Amir: Miscommunication is bound to happen, especially when we optimize for speed – what is important, though, is that we actively work so that we reduce the chances of it happening again. Our weekly team retrospective keeps the team accountable and helps us generate and agree on any actionables (taking Kenyji’s example of the Shared Language Document) to ensure that we don’t make the same mistake twice.
A pre-pandemic design sprint with the product team – engineers, designers, and PMs.
What would you say are the benefits of investing in building a healthy relationship between design and engineering?
Kenjyi: First, knowing the design intent helps me get a better idea of what parts of a feature need to be prioritized, and makes it easier to reach a compromise between design and engineering. Secondly, it shortens the time needed to come to an agreement on any questions or edge cases that arise – not having bureaucracy keeps communication open and free-flowing, and moves discussions along much quicker. And lastly, I think it creates a better culture – there’s a stronger sense of belonging to the same team, and greater ownership of the product, instead of feeling like disparate functions forced to work together.
Kyle: Anyone can design without context or without thinking about how things will be built. But products aren’t built in a vacuum. Being able to speak a common language with engineering, and designing with implementation in mind really helps to finesse the way we deliver products.

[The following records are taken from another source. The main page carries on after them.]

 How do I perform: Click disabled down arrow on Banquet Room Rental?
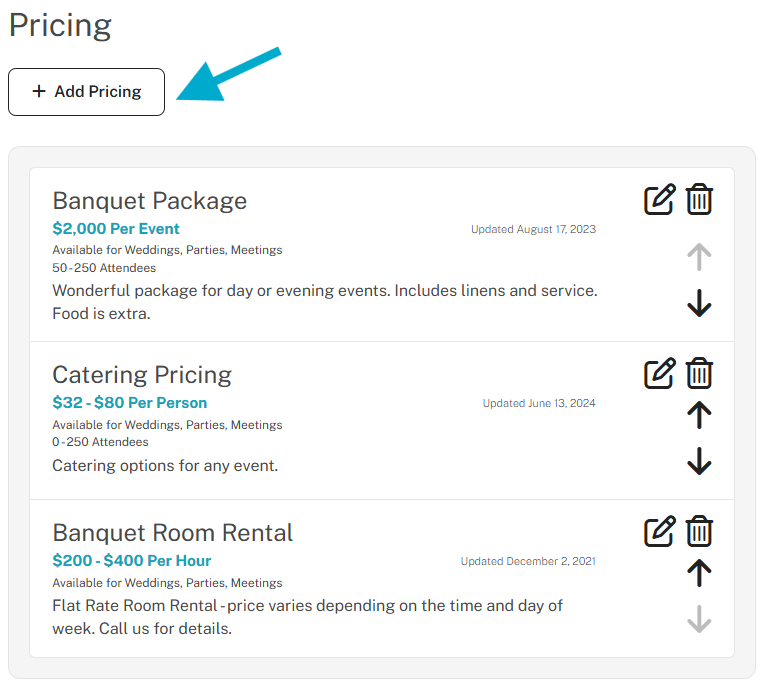pos(700,619)
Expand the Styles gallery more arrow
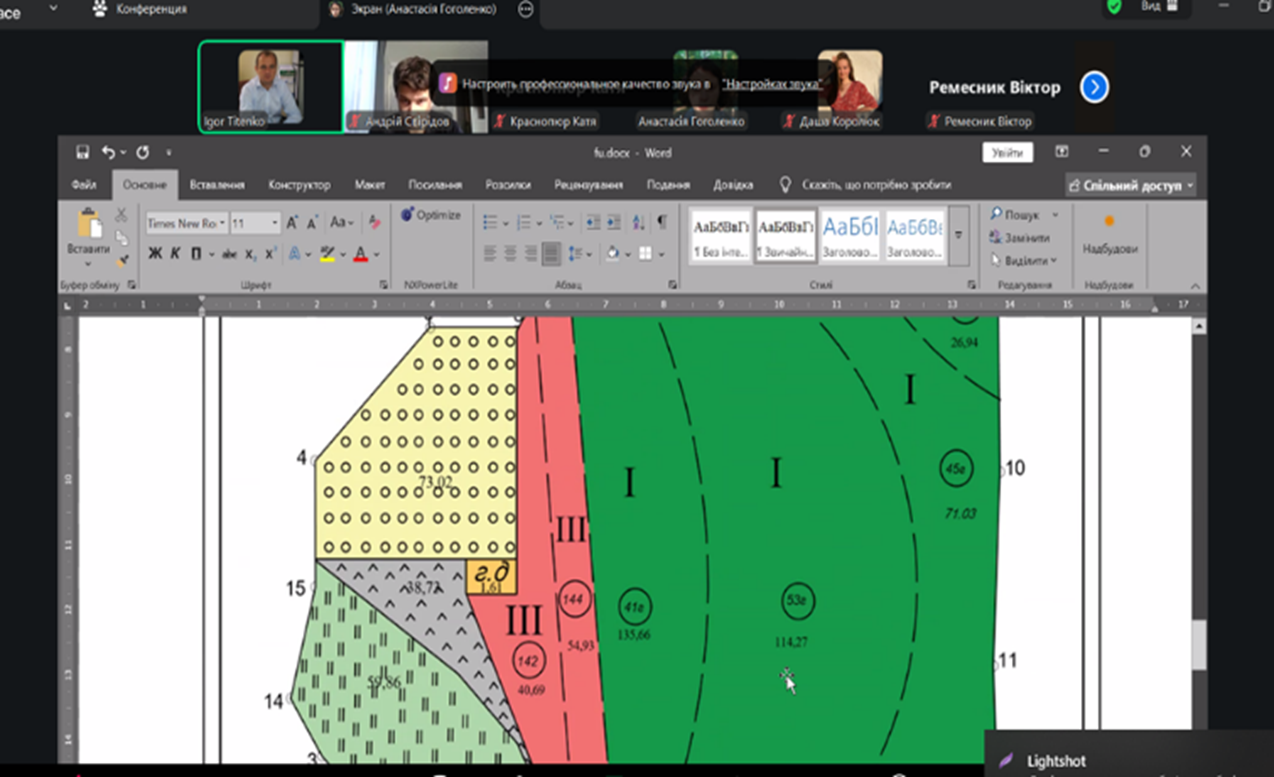 pyautogui.click(x=958, y=236)
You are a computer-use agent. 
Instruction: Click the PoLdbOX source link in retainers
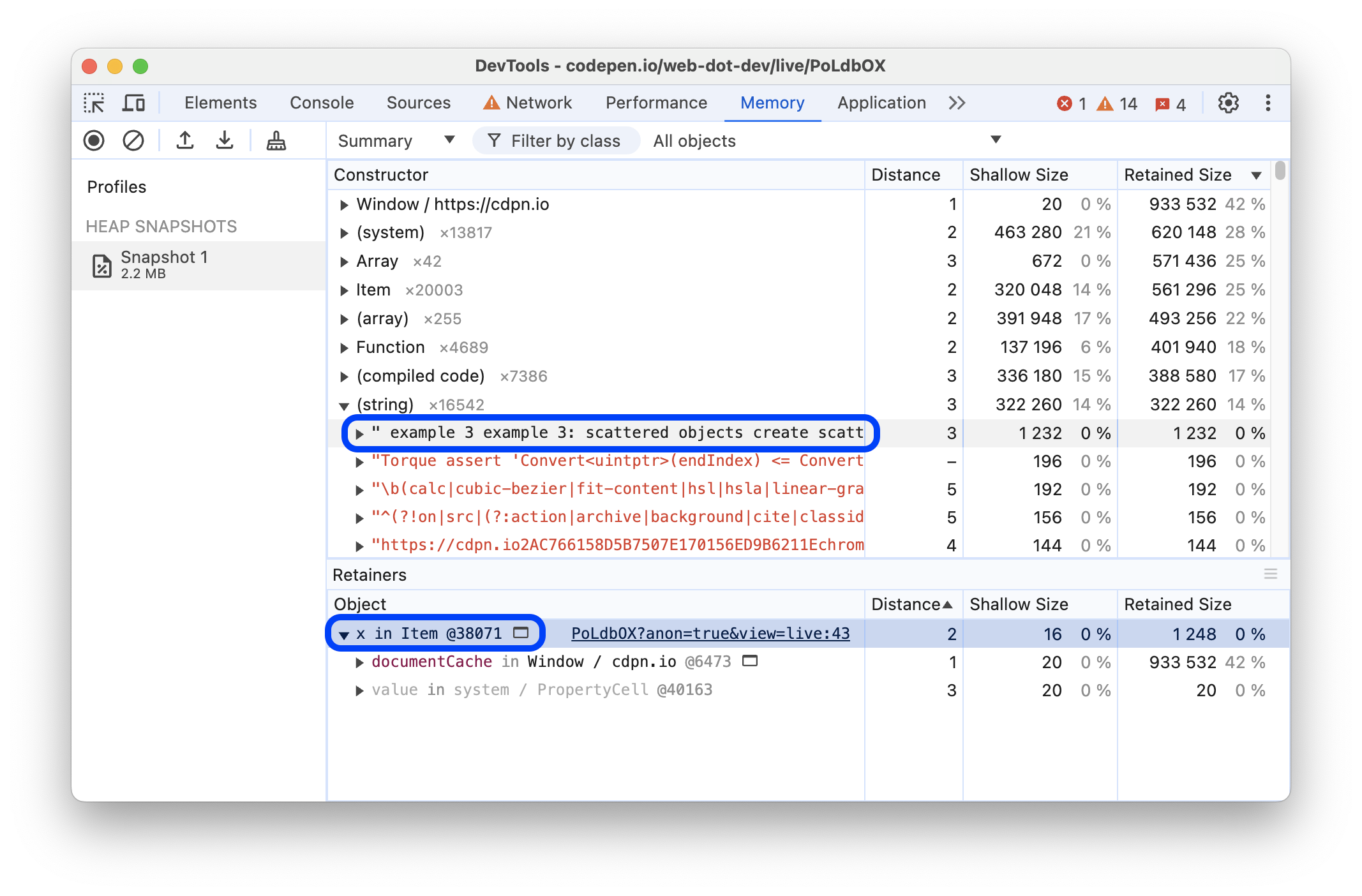point(710,632)
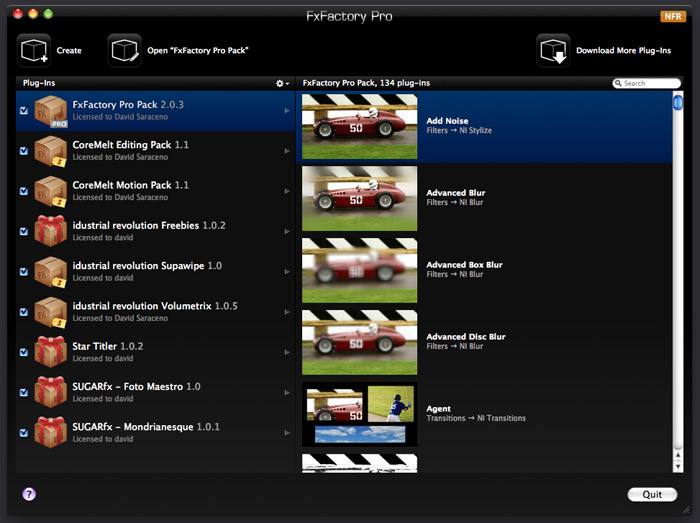Screen dimensions: 700x523
Task: Select the Star Titler gift box icon
Action: point(50,351)
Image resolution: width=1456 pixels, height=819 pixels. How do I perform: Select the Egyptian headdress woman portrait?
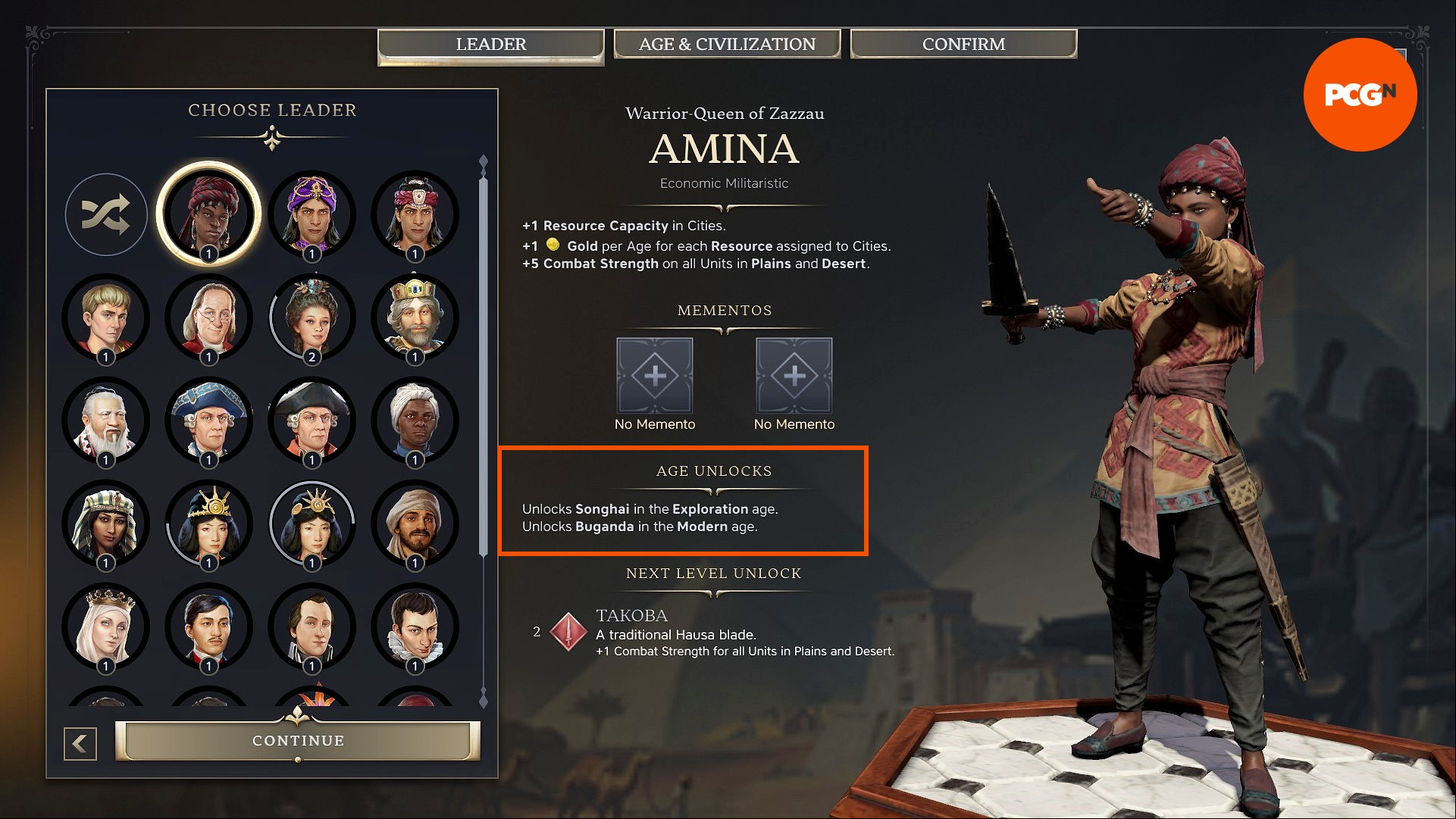[106, 524]
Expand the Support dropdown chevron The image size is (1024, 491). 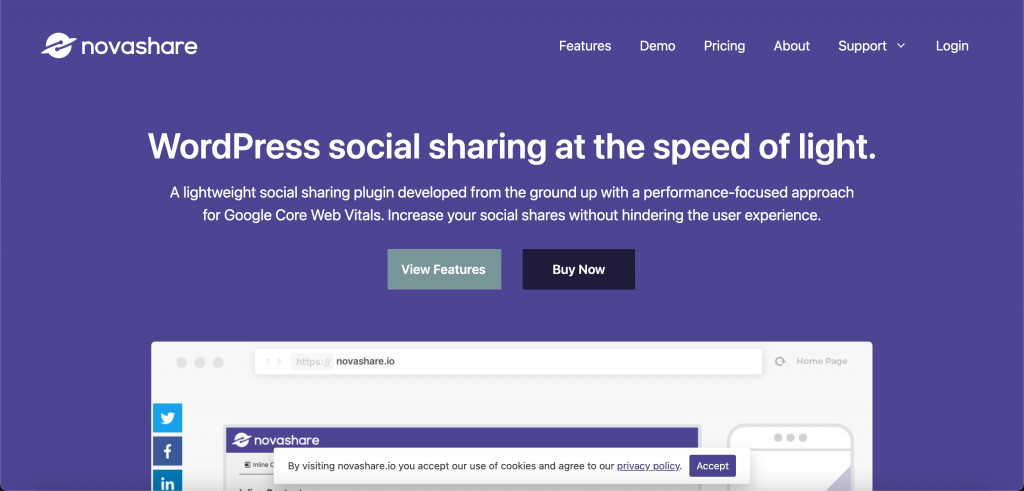[x=901, y=46]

And to build on Kenjyi’s second point, being able to communicate well between functions really helps reduce the “translation overhead”. I remember when the product team was still pretty new, a lot of time was spent explaining what our very domain-specific terms meant to each other. By now we’ve gotten quite socialized to each other’s unique vocabulary (and communication styles) so we can have richer and more meaningful discussions, and arrive at core issues that much more quickly.
Yul Lee: It’s definitely very important for the Frontend engineers to understand why something was put together in a certain way. While our domains are doing very different work in our day to day, in the end, we all need to be heading in the same direction and towards the same goal of improving the product. Effective and open communication helps us align our interests early.
Amir: Yeah, being aware of context really helps smoothen the development process, and also allows us to intelligently propose changes that help cut development time or lay a foundation for scaling a feature. For our team, I would say that Design and Frontend probably have the highest frequency of communication and obviously having a healthy relationship between the two functions is crucial for this constant back-and-forth to be smooth.
Kyle: Absolutely, and of course, who wants to be working in an environment where the relationships are acrimonious and toxic? Having coworkers that you can grab a drink with after work makes the workday so much easier.
How we collaborate – a quick list of tools that we employ at Saleswhale during the product development process.
- Our day-to-day communication happens on Slack with a dedicated channel for our product team.
- Notion helps us document discussions, decisions, and track any outstanding questions or deliverables.
- Jira is used to assign and track the status of individual tasks. Each contributor is in charge of filing and updating their tasks on Jira.
- Miro is where we conduct our weekly retrospectives, as well as other ad-hoc activities like user story mapping or more complex product discussions.
- Figma is our prototyping and user-testing tool of choice; we also use it to run remote design sprints, as well as gather internal and external feedback on prototypes.